Photo Credit: Courtesy William Ewart

By Sue Favor

Strength and conditioning has been an important element of a basketball player’s training program for many years. Now, with the rise in skill level and physical play in the girls’ and women’s game, off-court preparation plays an even more critical role in an athlete’s success.

Full Court Press is pleased to introduce a new twice-monthly column, “The Coaches’ Corner,” in which Full Court writer and strength and conditioning coach Sue Favor will canvas strength and conditioning coaches from colleges all over the country, and bring their best tips for success to our readers. Today’s column features longtime University of Tennessee Lady Vols Coach Heather Mason, a Master Strength and Conditioning Coach, certified by the National Collegiate Strength and Conditioning Coaches Association, with 13 years in the strength and conditioning profession.

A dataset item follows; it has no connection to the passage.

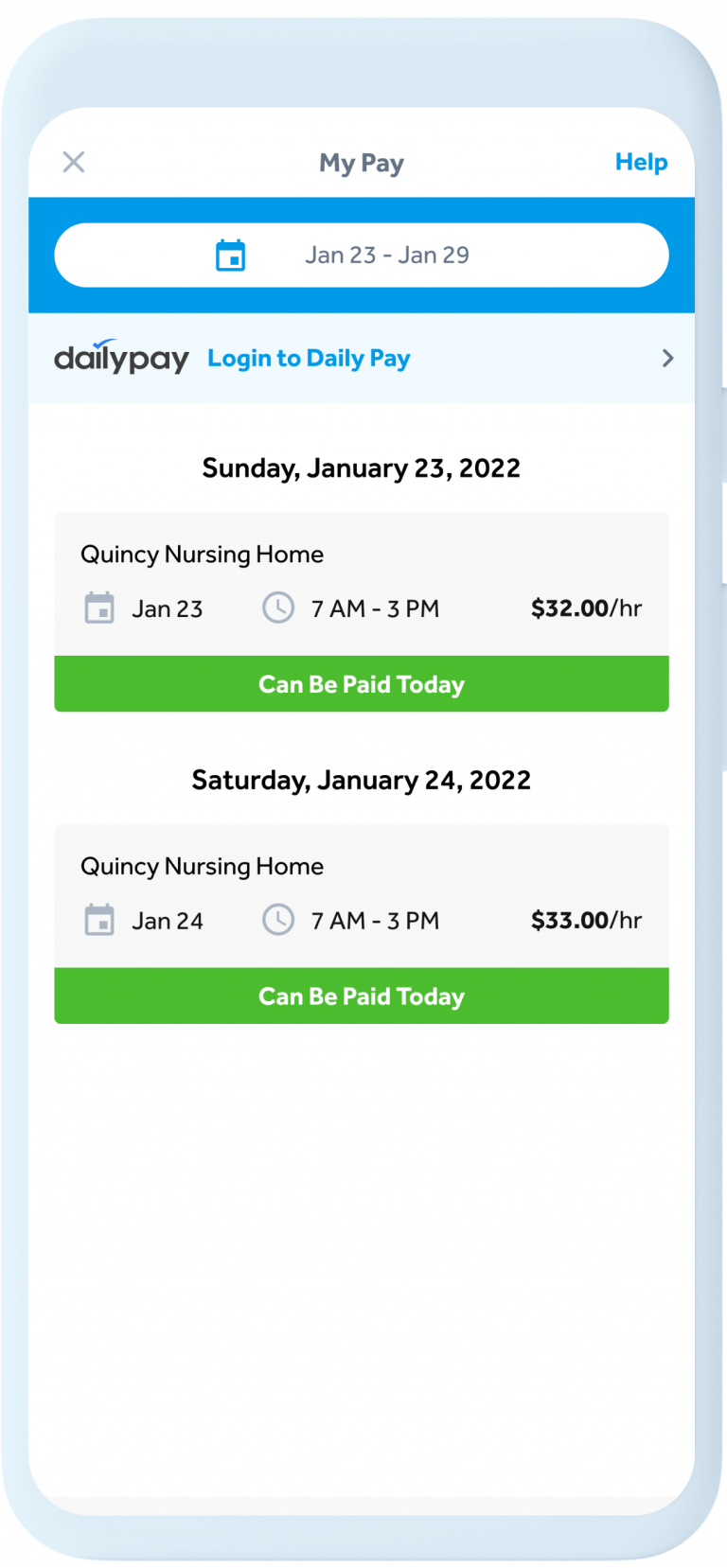Open the Jan 24 Quincy Nursing Home shift
Viewport: 727px width, 1568px height.
point(202,867)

The framework for collegiate strength and conditioning has been the year-round, periodized plan model. That is, a general cycle geared toward the playing season of the athlete. For both high school and college basketball players, that means August is traditionally a “rest” month.

Many collegiate players have just finished a summer school session, during which time they played for a basketball league. Most high school players spent the month of July traveling with their club ball teams, playing in tournaments.

According to Heather Mason, Assistant Athletic Director and Strength and Conditioning Coach for the University of Tennessee Women’s Athletics Department, an athlete’s workout program for August depends upon how active she’s been during June and July, and the level of competition she has faced.

“It depends on whether or not she’s had injuries, who she’s played,” Coach Mason said. “Depending on those answers, the volume of the workout may need to be changed.”

With strength and conditioning, versatility and adaptability are key. Mason brings not only her academic and professional training and certifications to the task of adapting strength and conditioning programs to the individual athlete, but also her experience as a collegiate athlete, a four-year letter winner and captain of the University of Cincinnati Bearcats Volleyball team.

“There’s no question you have to have a general (strength and conditioning) plan for the year, but even the best-laid plan changes,” Mason said. “It’s best to have an undulating plan.”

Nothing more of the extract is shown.